WORK REQUIRED =>
Figure out how many lines in the records below hold the string "Collectibles". That number alone is the answer.

MATERIAL FOR THIS EXERCISE =>
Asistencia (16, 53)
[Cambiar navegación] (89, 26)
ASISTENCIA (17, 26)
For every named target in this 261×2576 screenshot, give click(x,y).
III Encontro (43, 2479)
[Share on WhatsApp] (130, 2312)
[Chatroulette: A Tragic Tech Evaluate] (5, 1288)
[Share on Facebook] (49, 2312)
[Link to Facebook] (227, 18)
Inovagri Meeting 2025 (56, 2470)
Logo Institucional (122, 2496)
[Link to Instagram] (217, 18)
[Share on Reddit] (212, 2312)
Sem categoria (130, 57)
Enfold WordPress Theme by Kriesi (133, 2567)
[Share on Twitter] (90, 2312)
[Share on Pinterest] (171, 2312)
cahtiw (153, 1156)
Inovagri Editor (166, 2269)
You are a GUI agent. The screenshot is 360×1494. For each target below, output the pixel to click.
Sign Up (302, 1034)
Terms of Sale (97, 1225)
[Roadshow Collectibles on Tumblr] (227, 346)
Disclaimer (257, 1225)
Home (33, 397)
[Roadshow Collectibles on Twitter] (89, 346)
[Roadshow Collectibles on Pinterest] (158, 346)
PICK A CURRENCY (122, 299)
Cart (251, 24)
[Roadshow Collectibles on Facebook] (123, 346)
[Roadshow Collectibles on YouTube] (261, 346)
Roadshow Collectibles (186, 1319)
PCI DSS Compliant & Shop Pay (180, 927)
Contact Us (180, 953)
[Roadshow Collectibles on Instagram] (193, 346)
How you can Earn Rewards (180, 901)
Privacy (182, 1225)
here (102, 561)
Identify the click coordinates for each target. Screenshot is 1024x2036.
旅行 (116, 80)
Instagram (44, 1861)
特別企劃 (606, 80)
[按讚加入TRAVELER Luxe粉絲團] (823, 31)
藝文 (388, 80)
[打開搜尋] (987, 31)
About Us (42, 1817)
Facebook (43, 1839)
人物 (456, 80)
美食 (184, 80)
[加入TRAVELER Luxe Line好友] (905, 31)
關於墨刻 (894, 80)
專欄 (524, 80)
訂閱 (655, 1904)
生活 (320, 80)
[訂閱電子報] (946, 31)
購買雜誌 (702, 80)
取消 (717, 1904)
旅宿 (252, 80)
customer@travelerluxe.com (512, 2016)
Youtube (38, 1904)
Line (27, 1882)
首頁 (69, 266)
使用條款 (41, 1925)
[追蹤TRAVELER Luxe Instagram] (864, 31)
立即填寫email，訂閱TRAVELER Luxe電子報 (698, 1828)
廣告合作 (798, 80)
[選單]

WRITTEN ANSWER =>
7